- TRY IT:
Out of the data below, copy every line with the string "Search".

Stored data

■ ■ ■ ■ ■

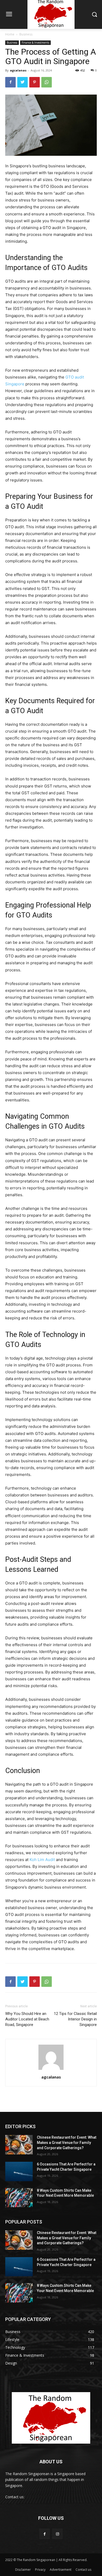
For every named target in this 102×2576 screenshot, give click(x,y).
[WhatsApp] (46, 82)
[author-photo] (51, 2069)
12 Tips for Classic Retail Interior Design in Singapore (75, 2019)
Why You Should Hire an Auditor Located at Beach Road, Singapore (27, 2019)
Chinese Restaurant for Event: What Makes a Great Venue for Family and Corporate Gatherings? (66, 2142)
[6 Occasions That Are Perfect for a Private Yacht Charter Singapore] (19, 2171)
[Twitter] (22, 82)
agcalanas (18, 70)
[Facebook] (10, 82)
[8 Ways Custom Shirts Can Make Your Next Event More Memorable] (19, 2197)
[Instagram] (57, 2534)
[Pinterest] (34, 82)
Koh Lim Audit (42, 1859)
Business (25, 34)
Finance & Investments (35, 42)
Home (9, 34)
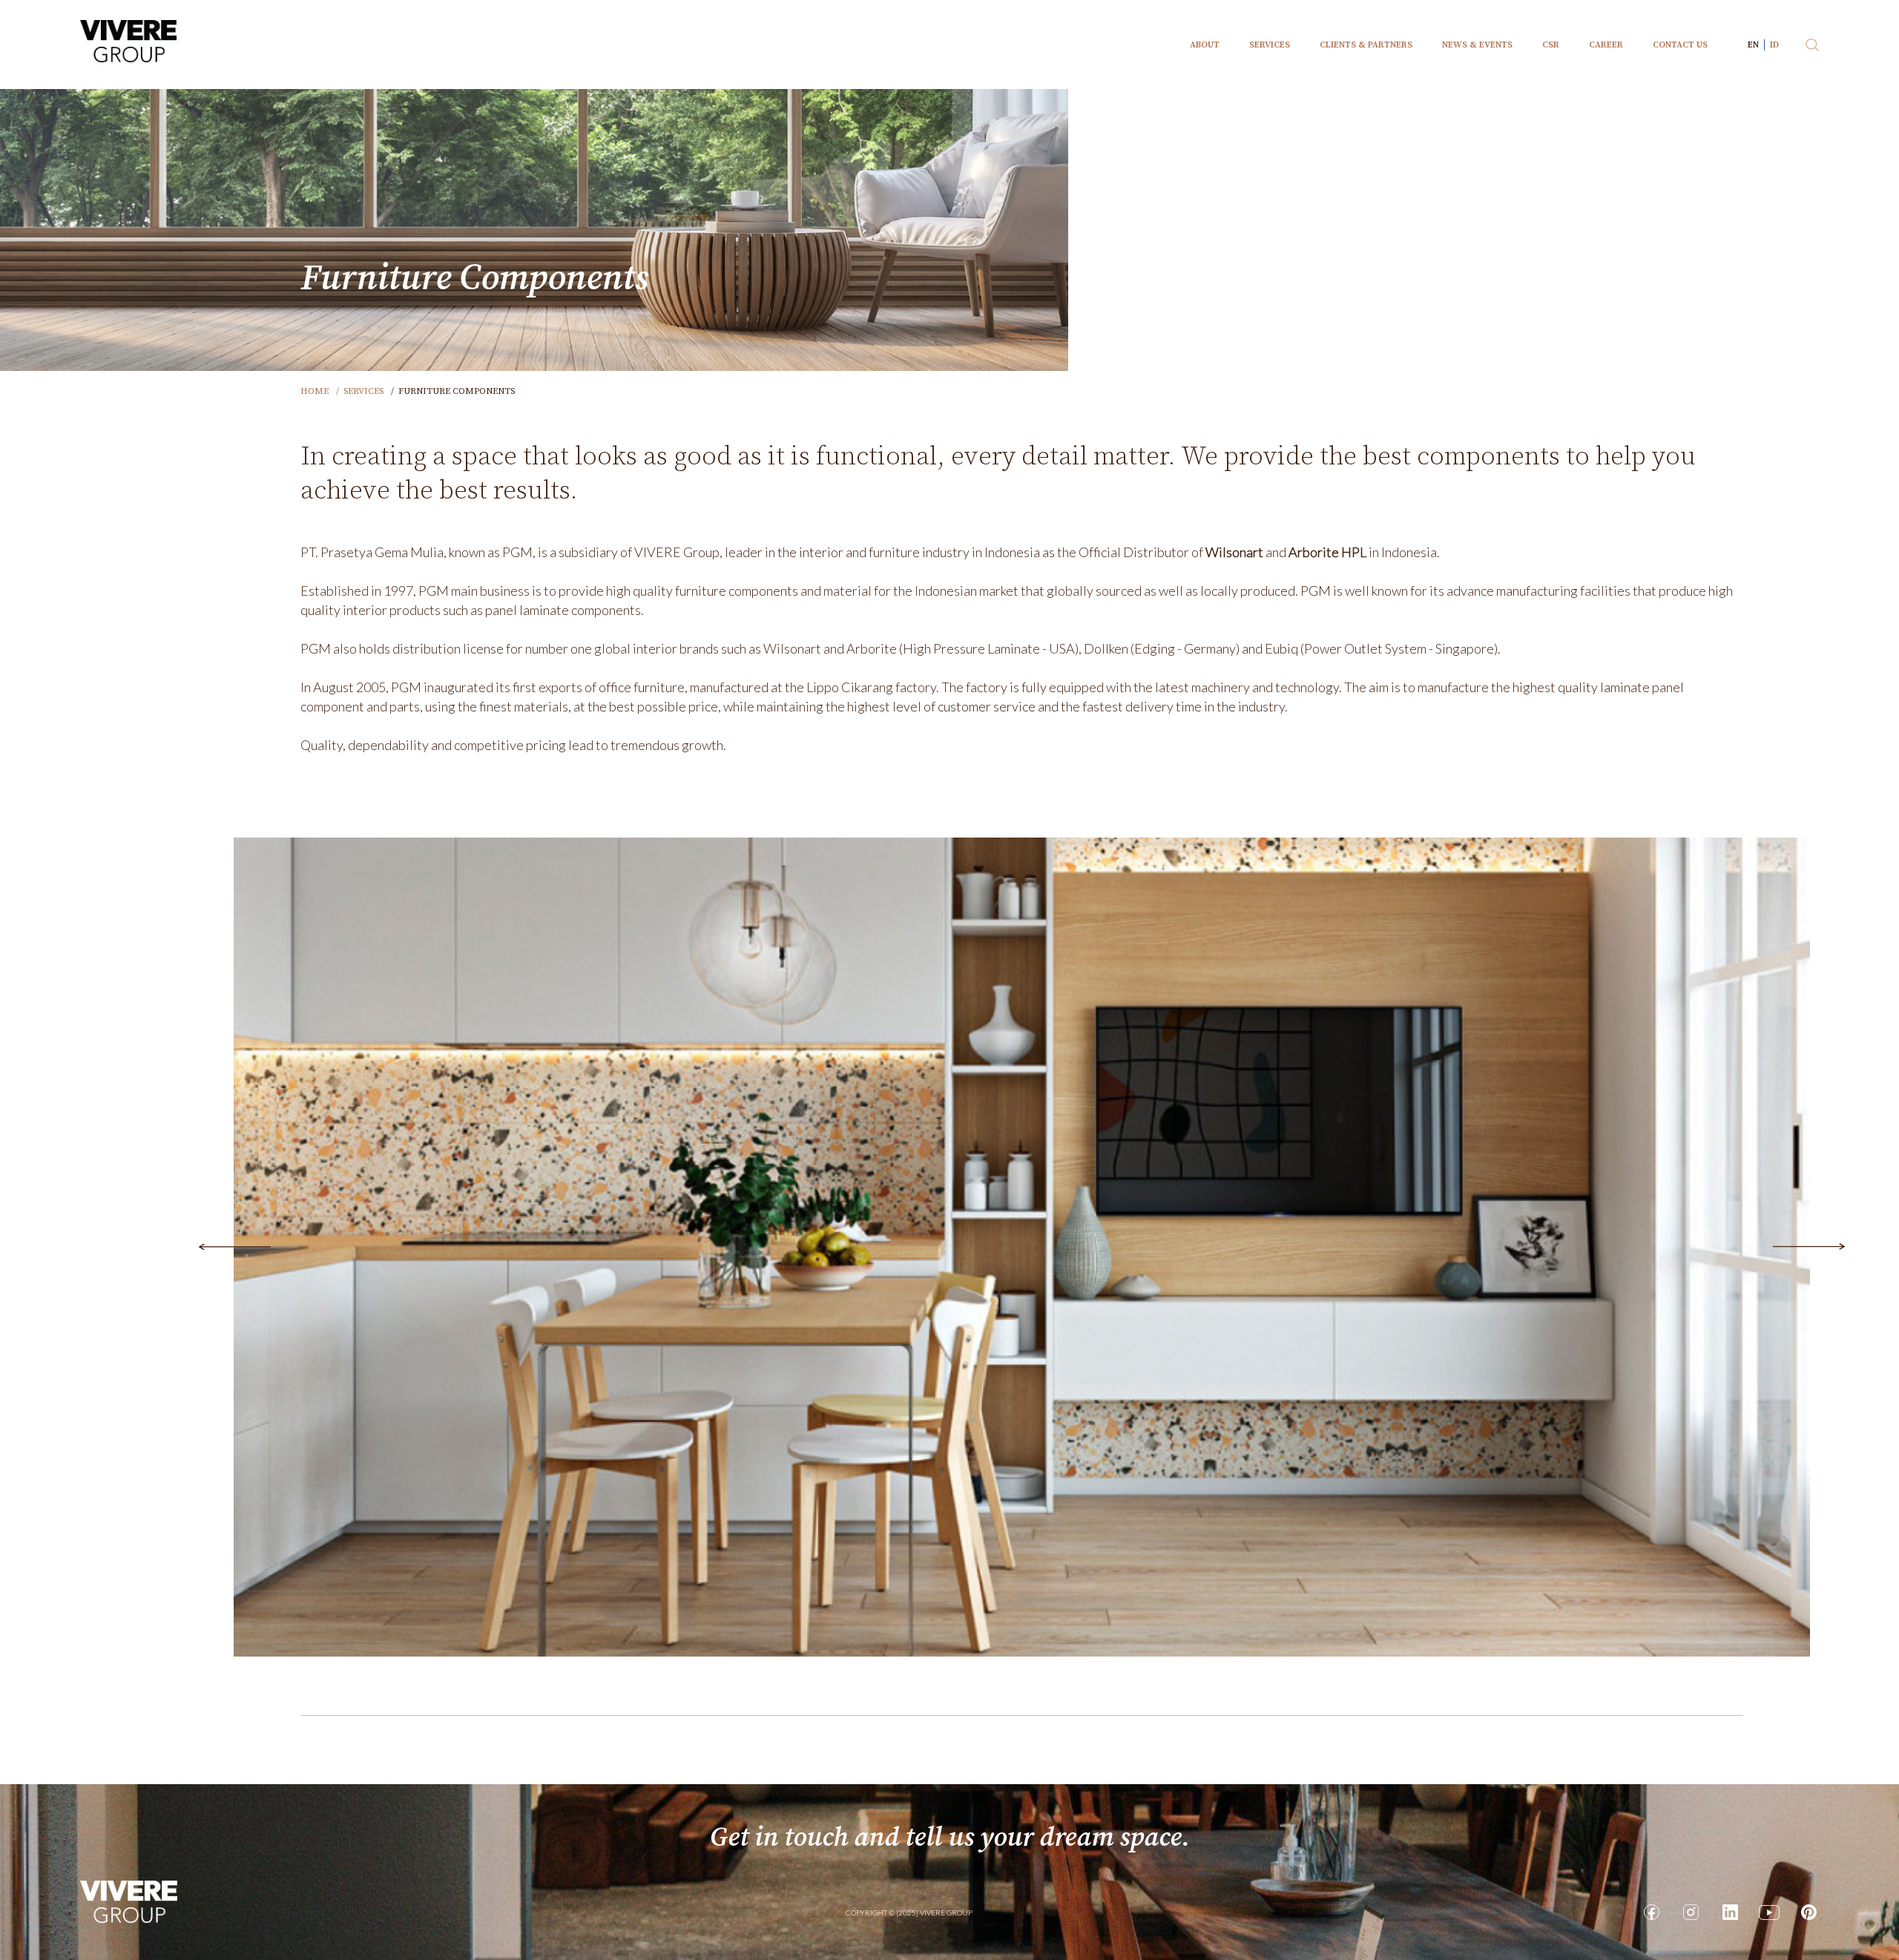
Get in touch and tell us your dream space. (950, 1838)
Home (314, 391)
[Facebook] (1651, 1912)
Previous (234, 1246)
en (1753, 44)
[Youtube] (1769, 1912)
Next (1809, 1246)
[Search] (1812, 45)
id (1774, 44)
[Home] (128, 1900)
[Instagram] (1690, 1912)
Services (363, 391)
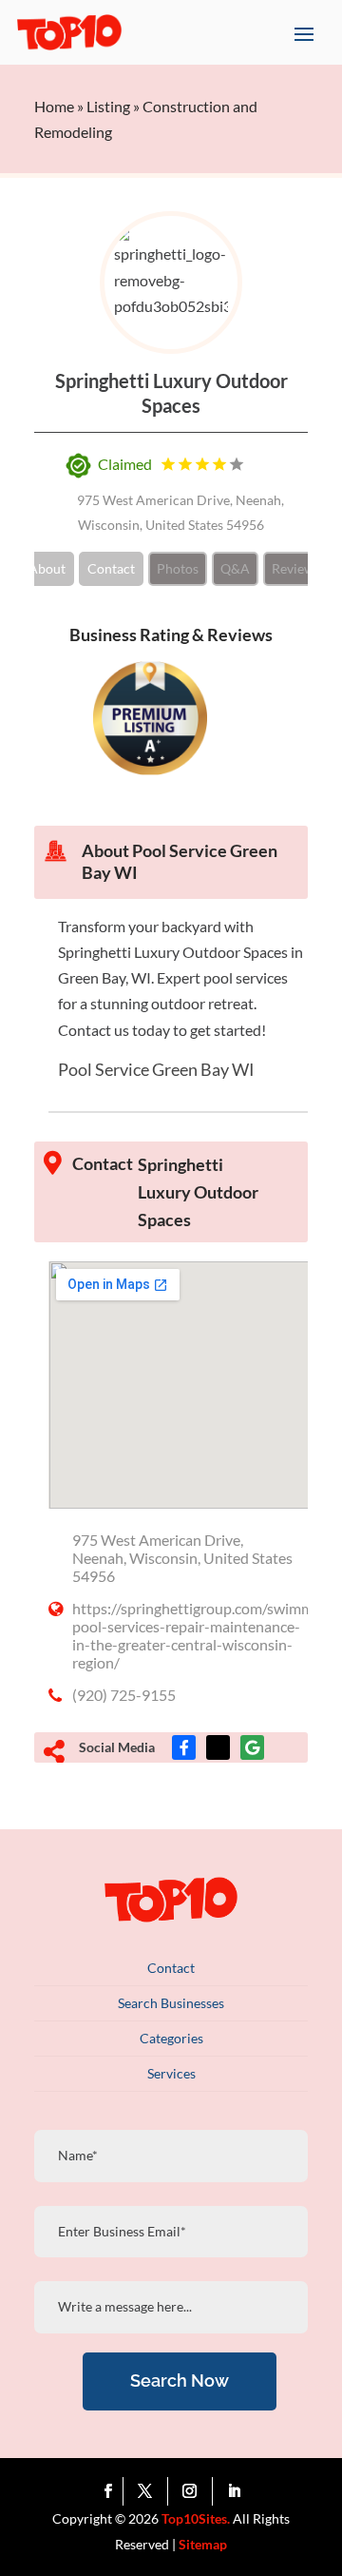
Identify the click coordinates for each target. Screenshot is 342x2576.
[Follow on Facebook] (109, 2491)
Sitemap (203, 2544)
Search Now (179, 2381)
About (47, 568)
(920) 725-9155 (124, 1695)
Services (171, 2073)
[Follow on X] (149, 2491)
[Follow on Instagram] (194, 2491)
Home (54, 106)
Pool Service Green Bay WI (156, 1069)
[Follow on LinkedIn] (234, 2491)
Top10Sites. (196, 2518)
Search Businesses (171, 2003)
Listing (108, 106)
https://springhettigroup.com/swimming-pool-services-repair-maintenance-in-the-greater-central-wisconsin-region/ (205, 1635)
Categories (171, 2038)
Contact (111, 568)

■ ■ ■ ■ ■

- RESPONSE FOR THIS EXERCISE:
[Search] (1812, 45)
Search Now (179, 2381)
Search Businesses (171, 2003)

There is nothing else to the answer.